United Kingdom: 5 October 1992; 7-inch vinyl; 12-inch vinyl; CD; cassette;; Island
Australia: 4 October 1993; CD; cassette;
United Kingdom (re-release): 25 April 1994; 7-inch vinyl; CD1; cassette;
2 May 1994: CD2
Australia (re-release): 9 May 1994; Cassette
23 May 1994: CD

==Dario G version==

English electronic music trio Dario G covered the song as "Dream to Me", with vocals provided by Ingrid Straumstøyl. O'Riordan's vocals were originally used for the track, but Dario G were not permitted to use them, so they had to re-record the song. Released on 22 January 2001 as the lead single from their second album, In Full Colour, "Dream to Me" reached number one in Romania and the top 10 in Austria, Germany, and the United Kingdom.

===Track listings===
- UK CD single
1. "Dream to Me" (radio edit) – 3:09
2. "Dream to Me" (Airscape remix) – 8:38
3. "Dream to Me" (Warrior mix) – 7:48
4. "Dream to Me" (video)

- UK 12-inch single
A. "Dream to Me" (Airscape remix) – 8:38
B. "Dream to Me" (Warrior mix) – 7:48

- UK cassette single
1. "Dream to Me" (radio edit) – 3:09
2. "Dream to Me" (Airscape remix) – 8:38

- European CD single
3. "Dream to Me" (radio edit) – 3:09
4. "Dream to Me" (Airscape remix) – 8:38

- European maxi-CD and Australian CD single
5. "Dream to Me" (radio edit) – 3:09
6. "Dream to Me" (Airscape remix) – 8:38
7. "Dream to Me" (Warrior mix) – 7:48
8. "Dream to Me" (Ian Wilkie mix) – 8:05

===Charts===

====Weekly charts====

| Chart (2001) | Peak position |
|---|---|
| Australia (ARIA) | 96 |
| Austria (Ö3 Austria Top 40) | 8 |
| Belgium (Ultratop 50 Flanders) | 38 |
| Europe (Eurochart Hot 100) | 38 |
| Germany (GfK) | 9 |
| Ireland (IRMA) | 16 |
| Ireland Dance (IRMA) | 5 |
| Netherlands (Dutch Top 40) | 33 |
| Netherlands (Single Top 100) | 50 |
| Norway (VG-lista) | 13 |
| Romania (Romanian Top 100) | 1 |
| Scottish Singles Sales (Official Charts) | 4 |
| Spain (Promusicae) | 18 |
| Switzerland (Schweizer Hitparade) | 15 |
| UK Singles (Official Charts) | 9 |
| UK Dance (Official Charts) | 6 |

====Year-end charts====

| Chart (2001) | Position |
|---|---|
| Austria (Ö3 Austria Top 40) | 64 |
| Germany (Media Control) | 55 |
| Romania (Romanian Top 100) | 7 |
| Switzerland (Schweizer Hitparade) | 88 |
| UK Singles (OCC) | 170 |

===Release history===

| Region | Date | Format(s) | Label(s) | Ref. |
| United Kingdom | 22 January 2001 | 12-inch vinyl; CD; cassette; | Manifesto |  |
| Australia | 9 April 2001 | CD |  |

==Other covers==
- A Cantonese cover of the song, "Dream Lover" (夢中人), with backing vocals by herself, was a hit single for Chinese singer Faye Wong.

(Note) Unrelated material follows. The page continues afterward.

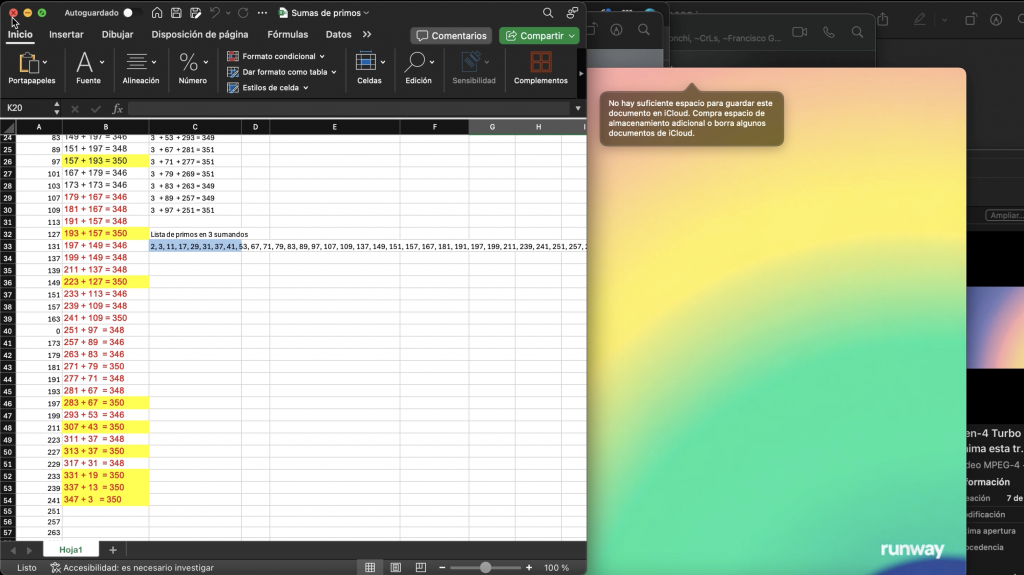Screen dimensions: 1024x575
Task: Click the Accesibilidad status message
Action: click(138, 567)
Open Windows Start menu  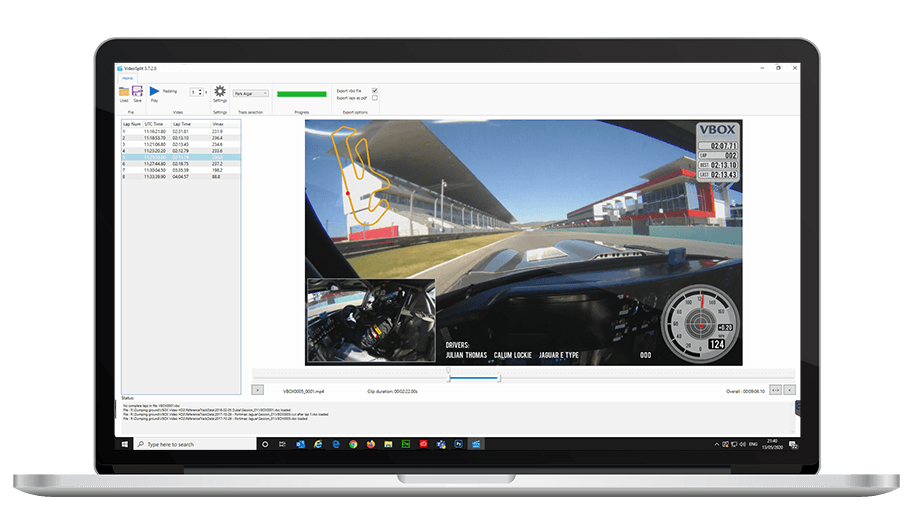(126, 443)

It was included in her 1994 album Random Thoughts, and the song was prominently featured in the same year's film Chungking Express, in which Wong starred. Wong also recorded a Mandarin version, "Elude" (掙脫), on Sky. Both versions are popular in the Chinese media, and was used in the release date trailer of the 2027 video game Ananta.
- On April 13, 2010, Passion Pit released a cover of the song as part of the deluxe edition reissue of Manners (album).
- The song was covered by American singer Liza Anne in 2018. It was featured in a teaser trailer for the 2022 film Aftersun.
- In 2020, an Irish collective of female singers and musicians called Irish Women in Harmony, including Allie Sherlock, Caroline Corr, Erica Cody, Imelda May, Lisa Hannigan, Loah, Moya Brennan, Orla Gartland, Tolü Makay, Sibéal, Soulé, Una Healy and Wyvern Lingo recorded a version in aid of the charity Safe Ireland, which deals with domestic abuse which had reportedly risen significantly during the COVID-19 lockdown.
- Mexican singer Iran Castillo made a music video covering the song in 2020 with her sister Mónica Castillo and releasing it as a single.
- Canadian musician Rachel Bobbitt released a cover in 2023.
- The Woodgies, an Irish-Swiss sister duo, released a cover in May 2024.
- Sufjan Stevens and Meg Lui released a cover in April 2026.